EU Parliament approves ‘goods-in-transit’ powers

The European Parliament has unanimously backed powers for customs bodies to seize counterfeit goods travelling through the EU.

Until now, customs can detain only fake goods suspected of entering the single market, rather than those heading for beyond EU borders.

The changes, approved today, February 25, will allow authorities to seize goods destined for non-EU countries too. They should make it easier to prevent fakes from entering other markets as well as being diverted back to the single market.

EU lawmakers approved the changes by 631 to 19, while 25 abstained. The draft law was already informally agreed with national governments.

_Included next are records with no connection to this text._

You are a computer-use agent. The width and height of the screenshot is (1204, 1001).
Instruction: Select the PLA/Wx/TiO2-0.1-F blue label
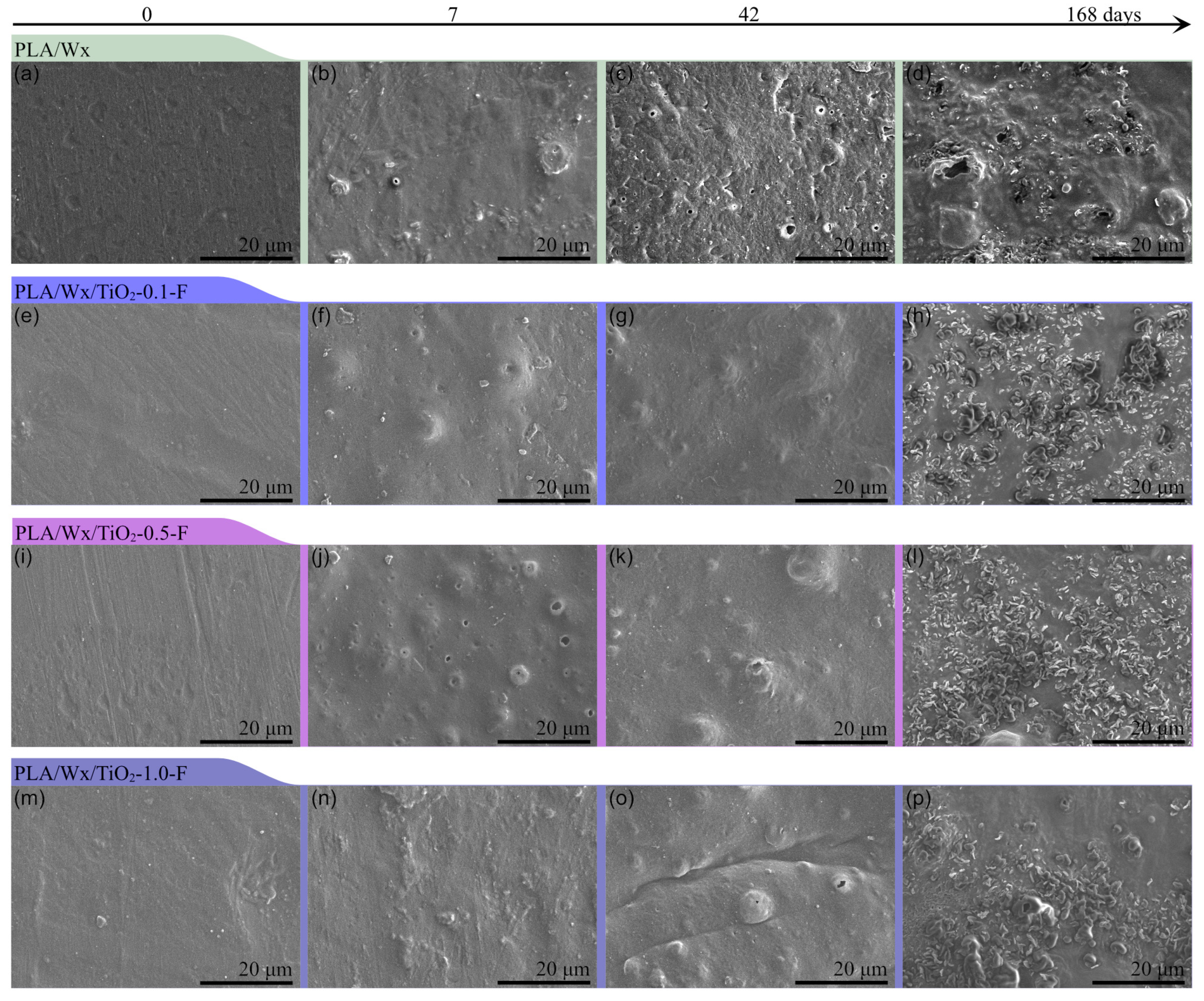pos(101,292)
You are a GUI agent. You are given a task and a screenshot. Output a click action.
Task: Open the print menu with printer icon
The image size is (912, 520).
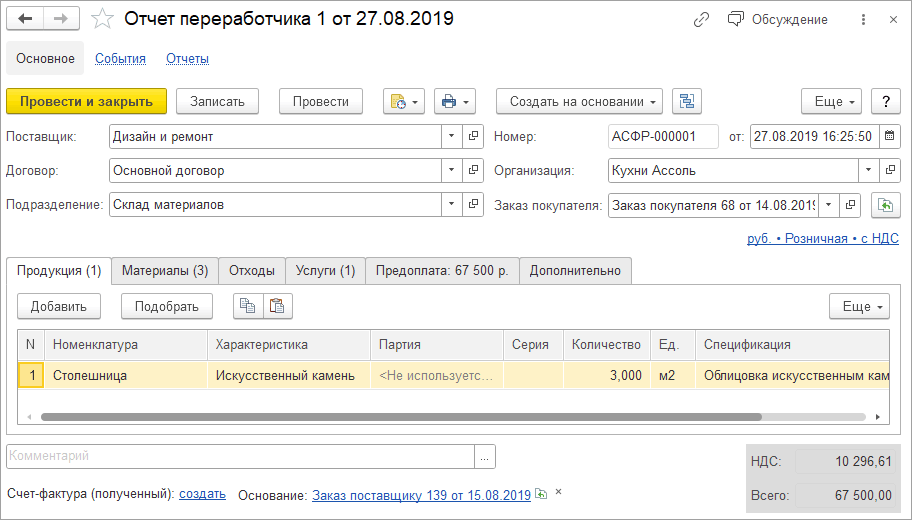click(455, 101)
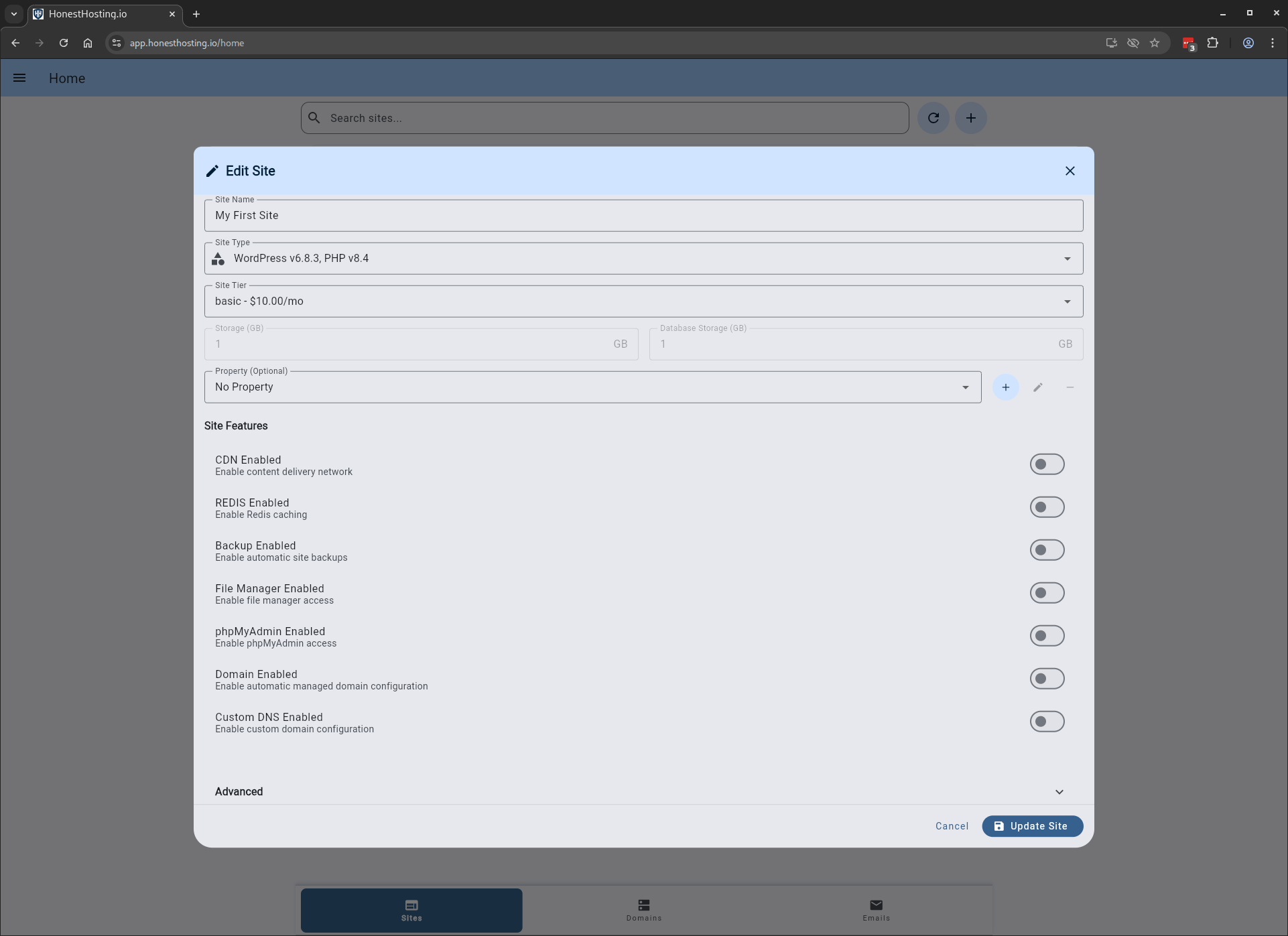Click the Site Name input field
This screenshot has width=1288, height=936.
click(643, 216)
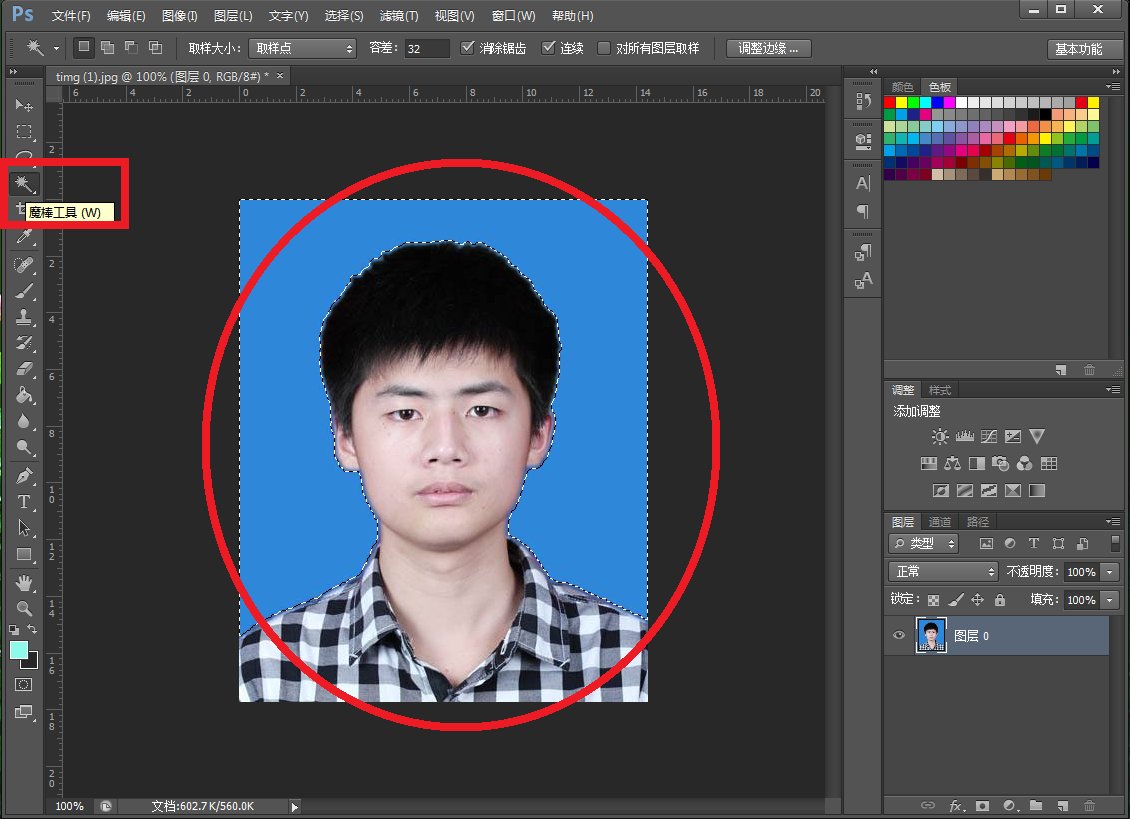Click the Brightness/Contrast adjustment sun icon
1130x819 pixels.
point(939,436)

According to the parliament, less than one percent of the proceeds of crimes such as counterfeiting is frozen and confiscated.

"Our priority must be to follow the money across borders and confiscate criminals' profits. Only then can we hope to reduce serious crime,” said rapporteur Monica Luisa Macovei.

In a statement, a number of business and IP organisations, including the International Trademark Association and Marques, said the changes are “robust”.

“We salute this vote and the political courage of MEPs Marielle Gallo and Bernhard Rapkay who sponsored the transit provisions which were adopted today. With this vote, the European Parliament signals that it is serious about stopping trademark counterfeits to protect consumers everywhere and that the EU should show leadership in the global fight against counterfeiting,” it said.

The current rules on detaining only goods that are likely to enter the single market were formed in 2011, when the Court of Justice of the European Union made its Philips/Nokia ruling.

“The Philips/Nokia ruling was right in law, but wrong in practice,” said David Stone, partner at Simmons & Simmons LLP. “It meant that counterfeit goods passing through the EU couldn’t be stopped, because they technically weren’t on the EU market. I don’t know about you, but I don’t think it’s right to allow known counterfeit brake pads, pharmaceuticals, car parts or even boot polish to be sent on to other countries. The European Parliament was right to fix this anomaly.”

The new provisions are not expected to affect the trade of legitimate goods under the EU’s international obligations under the World Trade Organization.

The draft law is part of a wider review, set in motion last year by the European Commission, of EU trademark legislation. Other proposals include changing the name of the Office for Harmonization in the Internal Market (OHIM) to the European Union Intellectual Property Agency.

In a study published in September, OHIM and the European Patent Office claimed that trademark-intensive industries account for 21 percent of all jobs and 34 percent of all GDP in the EU.

The European Council is set to approve the parliament’s changes in the “coming weeks”. Then, member states will have 30 months to incorporate the provisions into their national laws.